~ Looks are Deceiving ~

If you or someone you know has a chronic illness (Lupus, RA, Fibro, etc), at one point or another you will come across hearing about "spoons", "sending extra spoons", or "I've used up my spoons". These terms came to us from an inspirational woman by the name of Christine Miserandino. Christine wrote "The Spoon Theory" http://www.butyoudontlooksick.com/articles/written-by-christine/the-spoon-theory/. In her writing(s) she talks about how healthy people take things for granted and can do daily things that chronically ill people can't. Chronically ill (Lupus, RA, Fibro, etc)  people tend to get tired quicker and ache more. The more a chronically ill (Lupus, RA, Fibro, etc) person does the more spoons that person looses (energy, fatigue, pain, etc...).

When referring to "sending extra spoons"; this term is used when a support person is empathic and cares for another person and wants a chronically ill person (Lupus, RA, Fibro, etc) to feel better. Unfortunately a person who has used up all of their spoons can't borrow spoons from the next day.

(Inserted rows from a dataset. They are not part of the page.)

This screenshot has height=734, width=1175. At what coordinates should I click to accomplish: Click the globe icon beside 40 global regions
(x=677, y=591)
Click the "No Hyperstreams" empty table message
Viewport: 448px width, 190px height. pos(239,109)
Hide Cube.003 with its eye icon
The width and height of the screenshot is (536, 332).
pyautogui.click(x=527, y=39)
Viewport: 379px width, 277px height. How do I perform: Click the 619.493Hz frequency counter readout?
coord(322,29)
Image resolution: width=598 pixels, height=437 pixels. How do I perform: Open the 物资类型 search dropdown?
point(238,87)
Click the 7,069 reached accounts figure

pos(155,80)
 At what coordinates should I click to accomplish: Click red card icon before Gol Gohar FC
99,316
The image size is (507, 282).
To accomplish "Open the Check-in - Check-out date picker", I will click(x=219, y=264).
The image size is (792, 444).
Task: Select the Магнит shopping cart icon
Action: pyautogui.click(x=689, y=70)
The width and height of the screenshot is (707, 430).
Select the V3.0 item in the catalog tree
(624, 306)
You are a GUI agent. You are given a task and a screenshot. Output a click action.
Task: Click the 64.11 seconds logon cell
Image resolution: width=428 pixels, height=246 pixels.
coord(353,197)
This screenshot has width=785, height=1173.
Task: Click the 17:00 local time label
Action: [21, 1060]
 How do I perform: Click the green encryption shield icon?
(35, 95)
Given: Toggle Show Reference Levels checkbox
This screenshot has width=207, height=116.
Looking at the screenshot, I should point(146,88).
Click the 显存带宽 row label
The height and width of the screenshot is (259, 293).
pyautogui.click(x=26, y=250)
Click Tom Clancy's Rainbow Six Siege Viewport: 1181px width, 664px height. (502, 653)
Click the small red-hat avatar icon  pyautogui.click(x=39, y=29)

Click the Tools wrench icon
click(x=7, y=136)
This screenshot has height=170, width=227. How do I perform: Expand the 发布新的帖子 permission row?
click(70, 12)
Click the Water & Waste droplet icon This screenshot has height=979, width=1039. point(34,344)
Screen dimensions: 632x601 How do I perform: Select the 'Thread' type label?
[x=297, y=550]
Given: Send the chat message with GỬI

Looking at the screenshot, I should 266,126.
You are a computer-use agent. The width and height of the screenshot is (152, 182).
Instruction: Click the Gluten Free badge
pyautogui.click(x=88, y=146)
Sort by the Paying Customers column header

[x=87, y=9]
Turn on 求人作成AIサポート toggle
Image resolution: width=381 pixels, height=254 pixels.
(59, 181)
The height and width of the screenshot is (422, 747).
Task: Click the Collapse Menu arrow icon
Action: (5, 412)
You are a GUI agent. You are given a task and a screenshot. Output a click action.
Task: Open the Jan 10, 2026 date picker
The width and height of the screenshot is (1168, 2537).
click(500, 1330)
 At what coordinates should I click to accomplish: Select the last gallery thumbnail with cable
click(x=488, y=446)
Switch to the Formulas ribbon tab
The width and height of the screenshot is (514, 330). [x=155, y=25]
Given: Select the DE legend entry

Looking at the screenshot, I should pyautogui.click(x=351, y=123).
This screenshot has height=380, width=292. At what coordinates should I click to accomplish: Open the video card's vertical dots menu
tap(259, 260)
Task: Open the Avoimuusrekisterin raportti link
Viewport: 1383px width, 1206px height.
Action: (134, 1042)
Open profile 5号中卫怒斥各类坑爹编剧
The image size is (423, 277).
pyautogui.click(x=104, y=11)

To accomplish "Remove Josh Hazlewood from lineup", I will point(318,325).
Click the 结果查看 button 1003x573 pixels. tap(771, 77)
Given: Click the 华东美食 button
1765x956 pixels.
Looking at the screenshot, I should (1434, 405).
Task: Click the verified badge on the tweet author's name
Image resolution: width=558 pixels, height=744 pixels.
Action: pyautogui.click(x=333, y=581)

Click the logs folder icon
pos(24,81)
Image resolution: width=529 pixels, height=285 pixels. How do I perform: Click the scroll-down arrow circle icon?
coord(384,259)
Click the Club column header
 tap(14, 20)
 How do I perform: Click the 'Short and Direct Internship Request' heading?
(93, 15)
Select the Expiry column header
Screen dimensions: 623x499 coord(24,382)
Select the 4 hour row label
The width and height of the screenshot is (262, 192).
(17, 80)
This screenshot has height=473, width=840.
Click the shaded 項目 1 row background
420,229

When all the spoons have been used up, from a particular day/event, the chronically ill person is in terrible pain and generally is paying for the activities they have done. 

There is a great misconception about people with Lupus or any other form of an invisible disease and that is "you don't look sick". A chronically ill person doesn't necessarily have to look sick to actually be sick. "You" Can't See Lupus or many other autoimmune diseases so we need to educate individual people on this fact. Some lupus people may have Discoid lupus or the Malar rash, and that may be visible. But that person may also wear make-up to cover it up so that too may be invisible to the naked eye. 

                                                                               Malar Rash

Discoid Lupus (DLE) is a chronic skin condition of sores with inflammation and scarring favoring the face, ears, and scalp and at times on other body areas. These lesions develop as a red, inflamed patch with a scaling and crusty appearance. The center areas may appear lighter in color with a rim darker than the normal skin.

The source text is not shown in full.